▸ **WORK INSTRUCTION**
Looking at each line of the data below, tally those that contain the word "macinkovic" and give only the total.

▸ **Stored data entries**
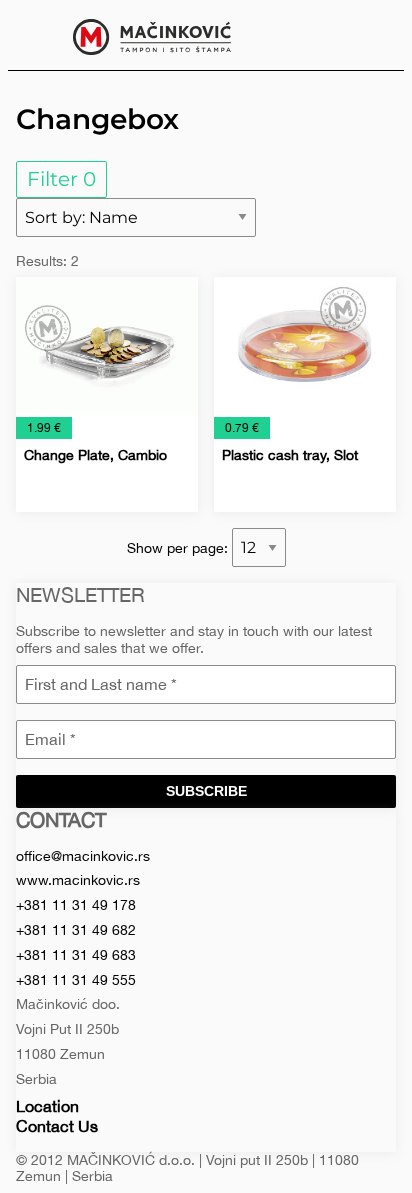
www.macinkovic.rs (78, 880)
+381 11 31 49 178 (76, 905)
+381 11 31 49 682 (76, 930)
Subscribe (206, 791)
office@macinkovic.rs (83, 856)
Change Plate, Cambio (95, 455)
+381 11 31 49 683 (76, 955)
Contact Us (57, 1126)
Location (47, 1106)
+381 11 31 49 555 (76, 980)
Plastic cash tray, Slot (290, 455)
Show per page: (179, 548)
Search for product (374, 35)
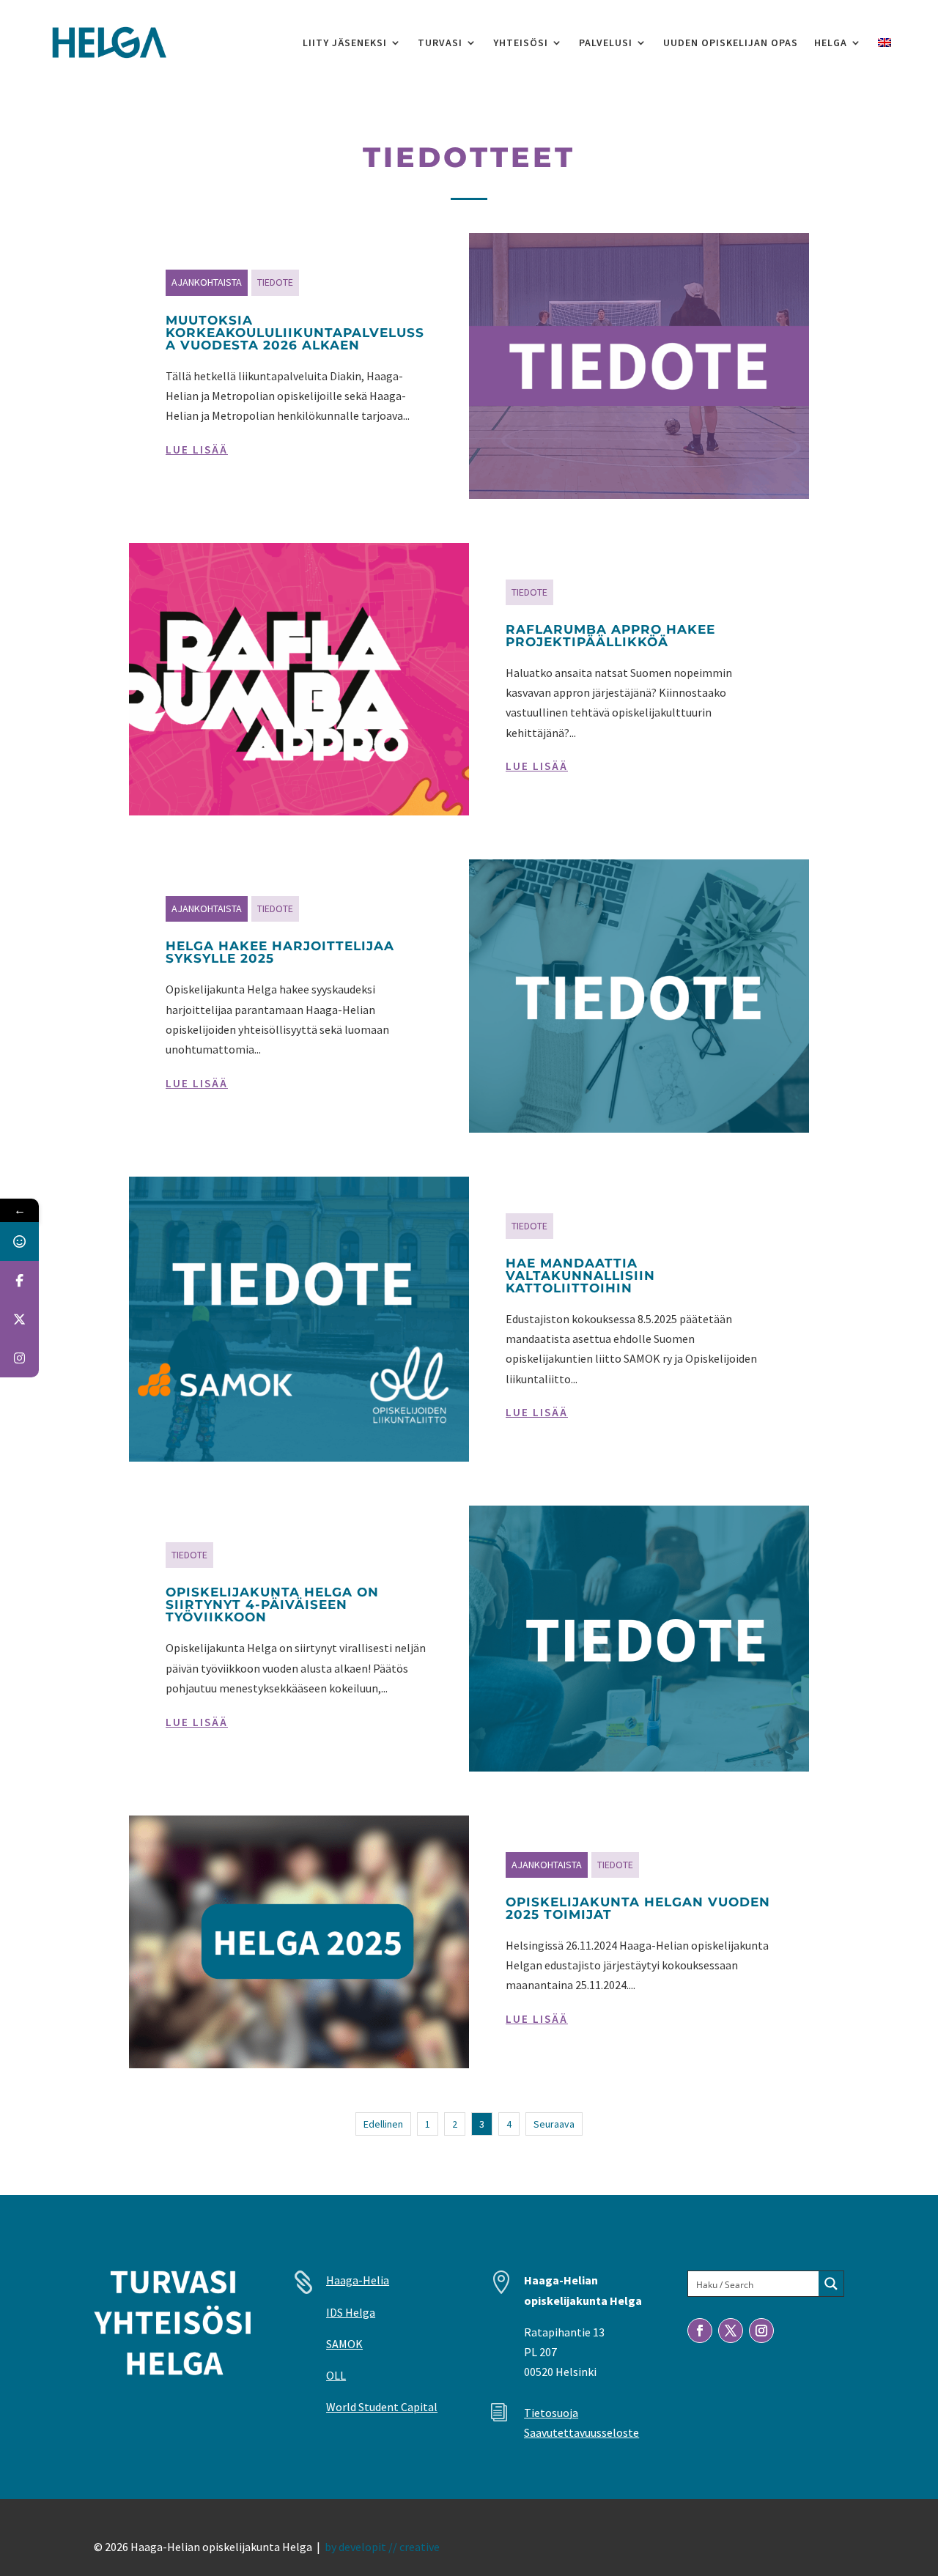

▸ **OUTPUT FOR THIS EXERCISE**
2